Les départements dénoncent un « chantage ». « Le gouvernement s’est dédit sans nous en prévenir, s’insurge l’ADF. Les départements sont punis car ils sont, par respect de la décentralisation, contre les pactes financiers avec l’Etat. (…) Des relations avec l’Etat seront rétablies dès lors que le gouvernement rouvrira le dialogue sur les AIS et remettra sur la table les propositions qu’il a brutalement retirées. » Hervé Morin, le président de Régions de France, fait état de « pressions » exercées par les préfets sur certaines collectivités pour les inciter à signer les contrats de modération. « Le gouvernement joue avec les nerfs des collectivités locales », estime Alain Rousset, le président de la région Nouvelle-Aquitaine, qui s’apprête à signer bien qu’il juge « le texte proposé diabolique et humiliant ».

Le 17 juillet 2017, lors de son discours prononcé au Sénat devant les élus locaux, Emmanuel Macron disait souhaiter « que cette conférence nationale des territoires puisse nous permettre de réussir ce pari de la confiance, de l’efficacité, du respect ». Un an après, la méfiance semble l’emporter entre le gouvernement et une partie des associations d’élus. « Les leçons de l’Etat, ça commence à bien faire », s’emporte M. Morin. « On est aux antipodes du pacte girondin annoncé par le président de la République », déplore Gilles Simeoni, le président nationaliste du conseil exécutif de la collectivité territoriale de Corse. « Ces pactes financiers s’apparentent plus à des lettres de cadrage qu’à des contrats », estime Dominique Bussereau, le président de l’ADF.

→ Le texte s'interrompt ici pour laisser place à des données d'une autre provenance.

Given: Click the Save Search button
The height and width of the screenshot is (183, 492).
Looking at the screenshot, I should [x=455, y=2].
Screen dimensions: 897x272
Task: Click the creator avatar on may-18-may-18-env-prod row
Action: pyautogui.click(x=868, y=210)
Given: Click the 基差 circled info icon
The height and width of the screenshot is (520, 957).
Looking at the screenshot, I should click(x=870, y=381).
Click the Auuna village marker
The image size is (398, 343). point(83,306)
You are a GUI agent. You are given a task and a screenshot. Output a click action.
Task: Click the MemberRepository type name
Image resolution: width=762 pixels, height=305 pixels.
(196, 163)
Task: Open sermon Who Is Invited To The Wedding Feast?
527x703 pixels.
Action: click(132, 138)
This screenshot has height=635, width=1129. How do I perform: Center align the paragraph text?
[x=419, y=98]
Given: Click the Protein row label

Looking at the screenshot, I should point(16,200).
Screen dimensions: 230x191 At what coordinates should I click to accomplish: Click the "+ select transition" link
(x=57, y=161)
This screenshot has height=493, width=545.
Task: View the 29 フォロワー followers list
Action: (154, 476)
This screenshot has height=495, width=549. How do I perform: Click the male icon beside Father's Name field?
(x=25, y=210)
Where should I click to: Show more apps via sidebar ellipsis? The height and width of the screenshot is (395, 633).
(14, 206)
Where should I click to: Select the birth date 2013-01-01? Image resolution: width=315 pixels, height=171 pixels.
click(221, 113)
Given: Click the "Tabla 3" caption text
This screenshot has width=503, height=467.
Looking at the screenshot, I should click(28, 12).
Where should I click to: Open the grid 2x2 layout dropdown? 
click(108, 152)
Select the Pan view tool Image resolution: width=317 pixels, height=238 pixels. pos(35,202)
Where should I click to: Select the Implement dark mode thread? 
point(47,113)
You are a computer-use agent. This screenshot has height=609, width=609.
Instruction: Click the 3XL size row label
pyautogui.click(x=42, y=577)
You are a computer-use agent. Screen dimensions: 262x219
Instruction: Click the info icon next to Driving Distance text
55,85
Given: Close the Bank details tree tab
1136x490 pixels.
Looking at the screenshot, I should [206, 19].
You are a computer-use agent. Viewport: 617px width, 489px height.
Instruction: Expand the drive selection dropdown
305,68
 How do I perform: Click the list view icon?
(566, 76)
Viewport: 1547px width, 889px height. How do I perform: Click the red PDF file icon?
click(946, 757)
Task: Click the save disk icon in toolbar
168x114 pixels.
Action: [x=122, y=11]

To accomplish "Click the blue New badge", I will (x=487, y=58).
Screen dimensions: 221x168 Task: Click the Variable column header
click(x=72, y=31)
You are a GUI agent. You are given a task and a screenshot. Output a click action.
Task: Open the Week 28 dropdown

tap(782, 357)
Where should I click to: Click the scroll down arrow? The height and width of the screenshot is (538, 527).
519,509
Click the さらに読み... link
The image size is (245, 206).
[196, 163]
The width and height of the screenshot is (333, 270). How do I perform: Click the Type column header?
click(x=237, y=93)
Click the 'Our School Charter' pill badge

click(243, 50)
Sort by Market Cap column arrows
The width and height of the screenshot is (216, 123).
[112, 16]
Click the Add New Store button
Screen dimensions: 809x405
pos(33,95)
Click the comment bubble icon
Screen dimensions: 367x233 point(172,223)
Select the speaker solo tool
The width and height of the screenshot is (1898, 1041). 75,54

Ce front du refus, toutefois, est loin de faire l’unanimité. Le gouvernement fait valoir qu’une majorité des collectivités concernées, en définitive, auront signé, d’ici au 30 juin, les pactes de modération. « Il vaut mieux une limitation de la hausse qu’une baisse des dotations », insistait lundi 25 juin le ministre des comptes publics, Gérald Darmanin, fustigeant « ceux qui font de la politique politicienne ». Edouard Philippe devait se rendre en personne à Lille, jeudi, pour signer plusieurs contrats avec des collectivités du Nord, et notamment avec la région Hauts-de-France présidée par Xavier Bertrand.

Jean-Luc Moudenc, le président de France urbaine, qui regroupe les grandes villes et métropoles, indique que, sur les 103 membres de son association, 95 % auront contractualisé. L’Association des collectivités de France, pour les intercommunalités, et Villes de France, pour les villes moyennes, se sont également engagées dans le processus. M. Moudenc souligne que 98 % des communes membres de l’AMF ne sont pas soumises à la contractualisation. « En clair, ceux qui sont concernés y sont favorables et ceux qui ne sont pas concernés sont contre. Il y a là comme un déphasage », note le maire de Toulouse, mettant en garde contre les « postures ».